+++ Task input

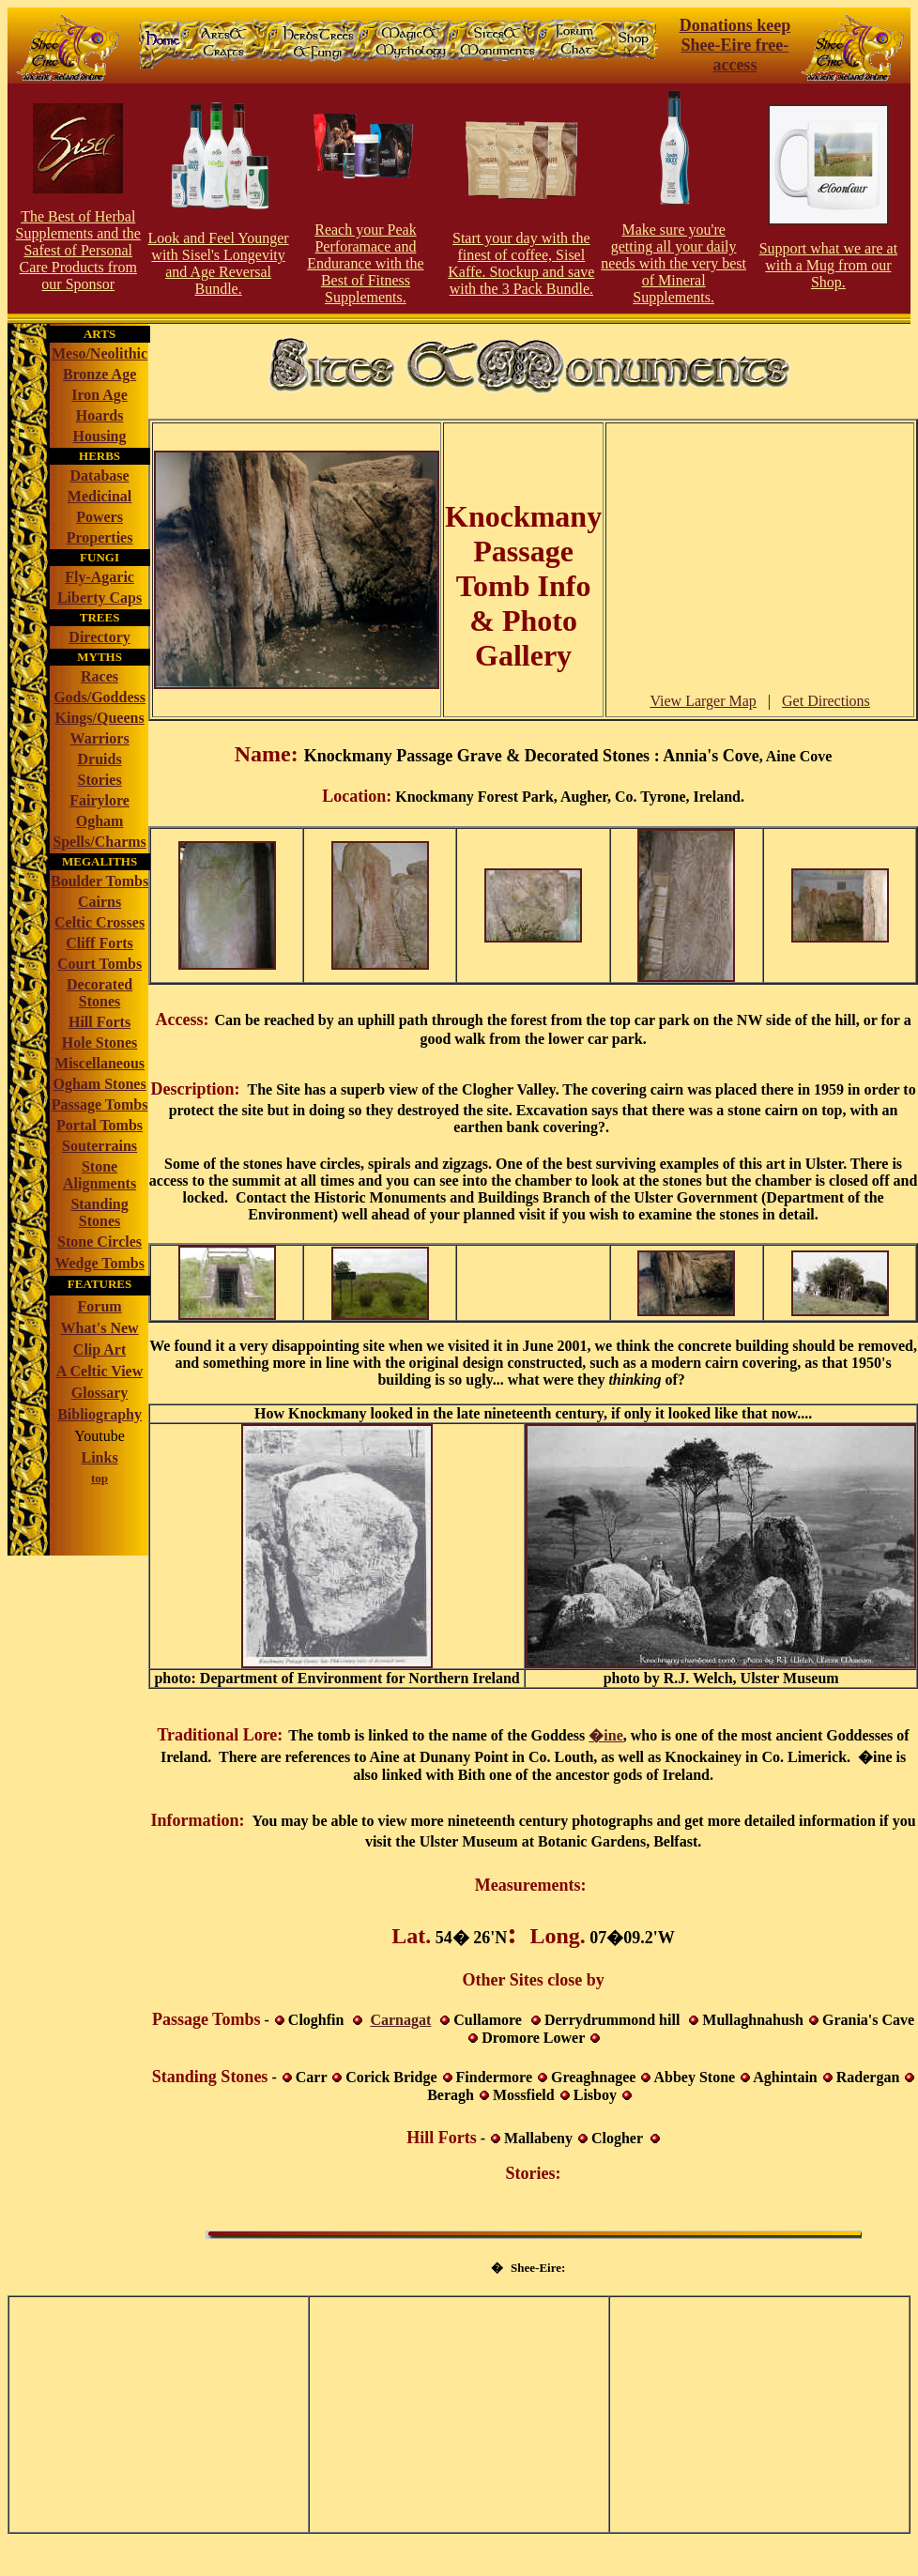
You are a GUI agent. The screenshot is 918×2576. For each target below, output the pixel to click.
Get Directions (826, 701)
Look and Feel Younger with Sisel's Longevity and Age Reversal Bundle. (217, 263)
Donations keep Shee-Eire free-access (735, 45)
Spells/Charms (99, 842)
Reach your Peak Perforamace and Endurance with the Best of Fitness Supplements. (365, 263)
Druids (100, 759)
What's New (100, 1328)
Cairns (99, 902)
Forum (100, 1306)
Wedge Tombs (99, 1263)
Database (100, 475)
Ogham (100, 821)
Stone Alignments (99, 1174)
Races (99, 676)
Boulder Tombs (99, 881)
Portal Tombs (99, 1125)
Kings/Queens (99, 718)
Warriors (100, 738)
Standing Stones (99, 1212)
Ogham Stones (100, 1084)
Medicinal (99, 496)
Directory (99, 637)
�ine (605, 1735)
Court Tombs (99, 964)
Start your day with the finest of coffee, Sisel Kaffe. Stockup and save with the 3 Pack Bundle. (521, 263)
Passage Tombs (100, 1104)
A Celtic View (99, 1371)
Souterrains (99, 1146)
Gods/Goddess (99, 697)
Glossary (99, 1393)
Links (99, 1457)
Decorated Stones (99, 992)
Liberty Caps (99, 598)
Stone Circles (99, 1242)
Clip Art (99, 1349)
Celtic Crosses (99, 922)
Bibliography (99, 1414)
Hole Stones (99, 1042)
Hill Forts (99, 1022)
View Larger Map (703, 701)
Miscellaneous (99, 1063)
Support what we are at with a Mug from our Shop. (828, 265)
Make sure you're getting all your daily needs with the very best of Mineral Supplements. (673, 263)
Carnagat (400, 2020)
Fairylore (99, 800)
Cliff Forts (99, 943)
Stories (100, 780)
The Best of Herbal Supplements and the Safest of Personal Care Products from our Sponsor (78, 250)
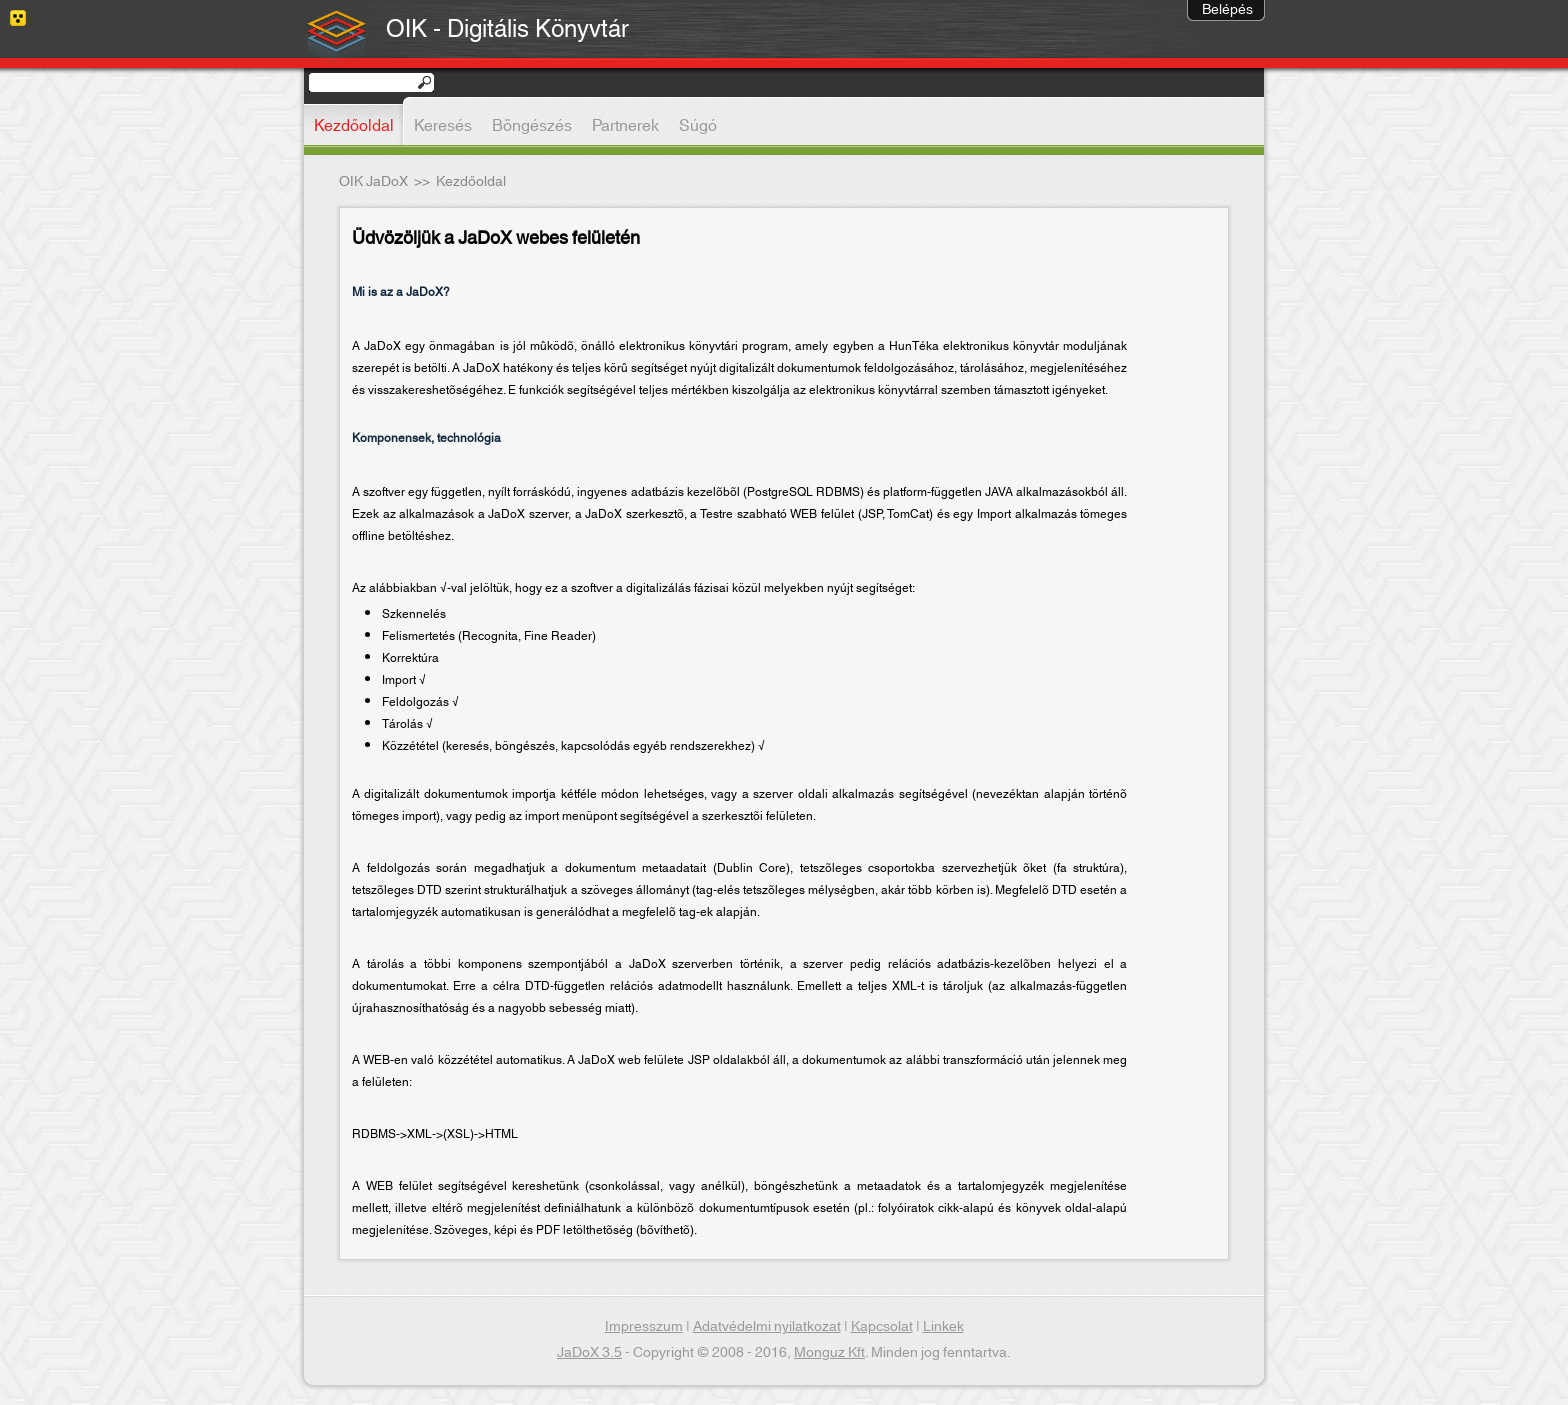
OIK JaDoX (373, 182)
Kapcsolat (882, 1327)
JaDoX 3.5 (589, 1353)
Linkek (943, 1327)
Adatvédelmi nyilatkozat (767, 1327)
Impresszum (644, 1327)
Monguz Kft (829, 1353)
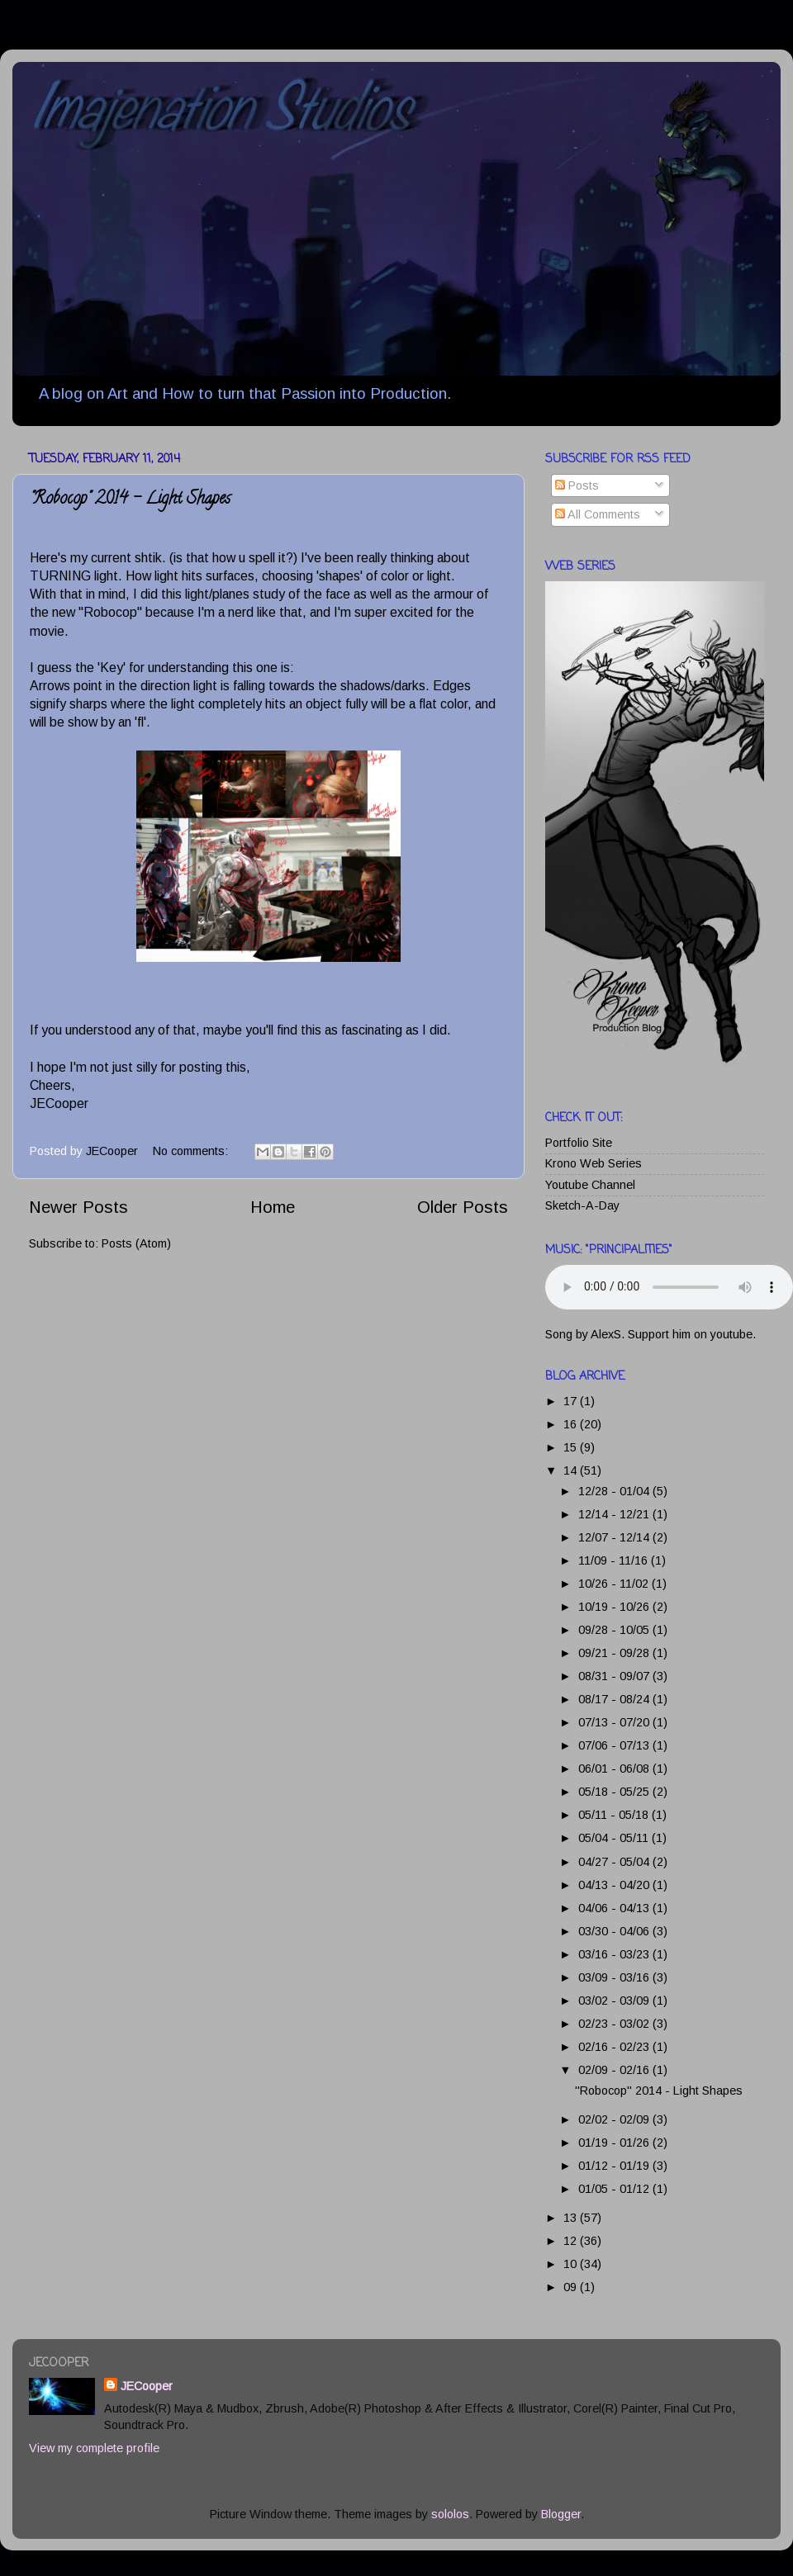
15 (571, 1447)
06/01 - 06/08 (615, 1768)
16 (571, 1424)
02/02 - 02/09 (615, 2119)
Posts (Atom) (136, 1243)
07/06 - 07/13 (615, 1745)
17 (571, 1401)
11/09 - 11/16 (614, 1560)
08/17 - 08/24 (615, 1699)
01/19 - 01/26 (615, 2142)
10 (571, 2264)
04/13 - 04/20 (615, 1885)
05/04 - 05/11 (615, 1837)
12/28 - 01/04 (615, 1491)
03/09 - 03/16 (615, 1977)
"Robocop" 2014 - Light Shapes (130, 500)
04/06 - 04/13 (615, 1908)
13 (571, 2217)
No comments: (192, 1151)
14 (571, 1470)
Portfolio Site (578, 1142)
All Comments (597, 514)
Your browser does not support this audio (669, 1287)
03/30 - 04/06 (615, 1931)
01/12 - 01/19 (615, 2165)
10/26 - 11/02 (615, 1583)
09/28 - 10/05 (615, 1629)
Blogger (561, 2514)
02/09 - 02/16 (615, 2069)
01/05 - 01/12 (615, 2188)
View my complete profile (94, 2448)
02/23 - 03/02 (615, 2023)
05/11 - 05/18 (615, 1814)
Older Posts (462, 1207)
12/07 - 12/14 (615, 1537)
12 (571, 2240)
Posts (577, 485)
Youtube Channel (590, 1184)
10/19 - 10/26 (615, 1606)
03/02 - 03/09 (615, 2000)
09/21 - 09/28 (615, 1653)
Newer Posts (78, 1207)
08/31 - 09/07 (615, 1676)
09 (571, 2287)
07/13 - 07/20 (615, 1722)
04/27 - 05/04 (615, 1861)
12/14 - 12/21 (615, 1514)
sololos (450, 2514)
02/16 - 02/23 (615, 2046)
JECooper (147, 2386)
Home (272, 1207)
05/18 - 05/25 (615, 1791)
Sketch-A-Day (582, 1205)
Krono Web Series (593, 1163)
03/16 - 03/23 (615, 1954)
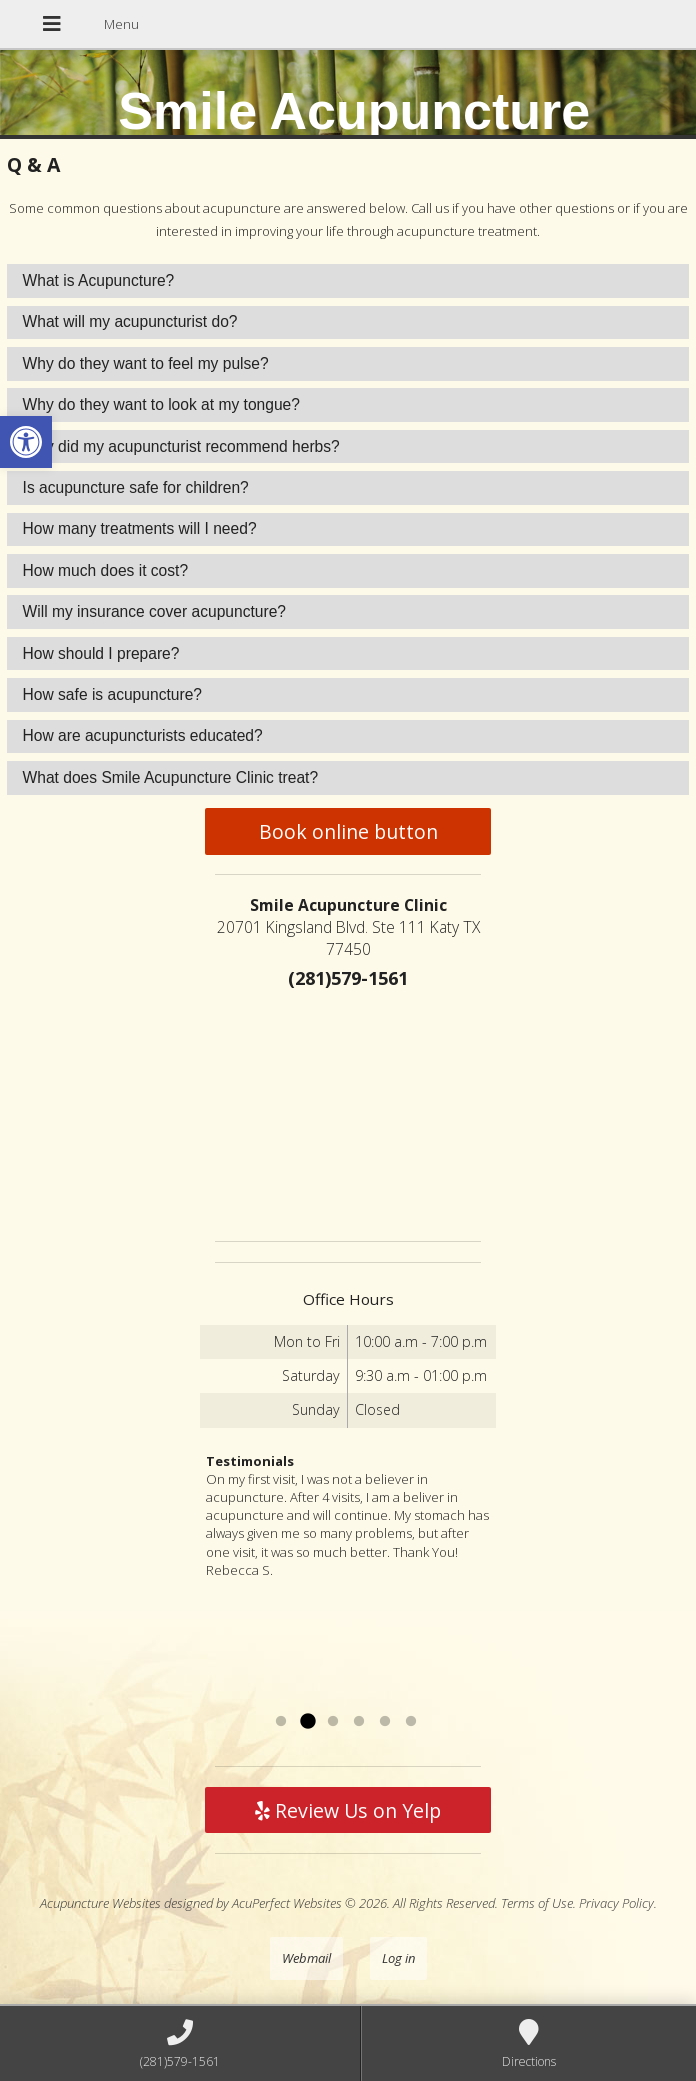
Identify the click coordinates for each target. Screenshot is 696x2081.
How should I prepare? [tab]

++++++

- **Given task**:
Write out every line of the data above word for word, omitting the pictures.

- **Response to the task**:
You are a GUI agent. The screenshot is 918×2576. For each target below, output the pixel to click.
Get Directions (826, 701)
Look and Feel Younger with Sisel's Longevity and Age Reversal Bundle. (217, 263)
Donations keep Shee-Eire free-access (735, 45)
Spells/Charms (99, 842)
Reach your Peak Perforamace and Endurance with the Best of Fitness Supplements. (365, 263)
Druids (100, 759)
What's New (100, 1328)
Cairns (99, 902)
Forum (100, 1306)
Wedge Tombs (99, 1263)
Database (100, 475)
Ogham (100, 821)
Stone Alignments (99, 1174)
Races (99, 676)
Boulder Tombs (99, 881)
Portal Tombs (99, 1125)
Kings/Queens (99, 718)
Warriors (100, 738)
Standing Stones (99, 1212)
Ogham Stones (100, 1084)
Medicinal (99, 496)
Directory (99, 637)
�ine (605, 1735)
Court Tombs (99, 964)
Start your day with the finest of coffee, Sisel Kaffe. Stockup and save with the 3 Pack Bundle. (521, 263)
Passage Tombs (100, 1104)
A Celtic View (99, 1371)
Souterrains (99, 1146)
Gods/Goddess (99, 697)
Glossary (99, 1393)
Links (99, 1457)
Decorated Stones (99, 992)
Liberty Caps (99, 598)
Stone Circles (99, 1242)
Clip Art (99, 1349)
Celtic Crosses (99, 922)
Bibliography (99, 1414)
Hole Stones (99, 1042)
Hill Forts (99, 1022)
View Larger Map (703, 701)
Miscellaneous (99, 1063)
Support what we are at with a Mug from our Shop. (828, 265)
Make sure you're getting all your daily needs with the very best of Mineral Supplements. (673, 263)
Carnagat (400, 2020)
Fairylore (99, 800)
Cliff Forts (99, 943)
Stories (100, 780)
The Best of Herbal Supplements and the Safest of Personal Care Products from our Sponsor (78, 250)
OIK JaDoX (373, 182)
Kapcsolat (882, 1327)
JaDoX 3.5 (589, 1353)
Linkek (943, 1327)
Adatvédelmi nyilatkozat (767, 1327)
Impresszum (644, 1327)
Monguz Kft (829, 1353)
15 (571, 1447)
06/01 - 06/08 (615, 1768)
16 (571, 1424)
02/02 - 02/09 (615, 2119)
Posts (Atom) (136, 1243)
07/06 - 07/13 (615, 1745)
17 (571, 1401)
11/09 - 11/16 (614, 1560)
08/17 - 08/24 (615, 1699)
01/19 - 01/26 (615, 2142)
10 (571, 2264)
04/13 - 04/20 (615, 1885)
05/04 - 05/11 (615, 1837)
12/28 - 01/04 (615, 1491)
03/09 - 03/16 (615, 1977)
"Robocop" 2014 - Light Shapes (130, 500)
04/06 - 04/13 (615, 1908)
13 (571, 2217)
No comments: (192, 1151)
14 (571, 1470)
Portfolio Site (578, 1142)
All Comments (597, 514)
Your browser does not support this audio (669, 1287)
03/30 - 04/06 (615, 1931)
01/12 - 01/19 (615, 2165)
10/26 - 11/02 (615, 1583)
09/28 - 10/05 (615, 1629)
Blogger (561, 2514)
02/09 - 02/16 (615, 2069)
01/05 - 01/12 (615, 2188)
View my complete profile (94, 2448)
02/23 - 03/02 (615, 2023)
05/11 - 05/18 (615, 1814)
Older Posts (462, 1207)
12/07 - 12/14 (615, 1537)
12 (571, 2240)
Posts (577, 485)
Youtube Channel (590, 1184)
10/19 - 10/26 (615, 1606)
03/02 - 03/09 (615, 2000)
09/21 - 09/28 (615, 1653)
Newer Posts (78, 1207)
08/31 - 09/07 (615, 1676)
09 (571, 2287)
07/13 - 07/20 (615, 1722)
04/27 - 05/04 (615, 1861)
12/14 - 12/21 (615, 1514)
sololos (450, 2514)
02/16 - 02/23 (615, 2046)
JECooper (147, 2386)
Home (272, 1207)
05/18 - 05/25 (615, 1791)
Sketch-A-Day (582, 1205)
Krono Web Series (593, 1163)
03/16 - 03/23 (615, 1954)
Identify the click coordinates for each target. Screenshot is 696x2081.
How should I prepare? [tab]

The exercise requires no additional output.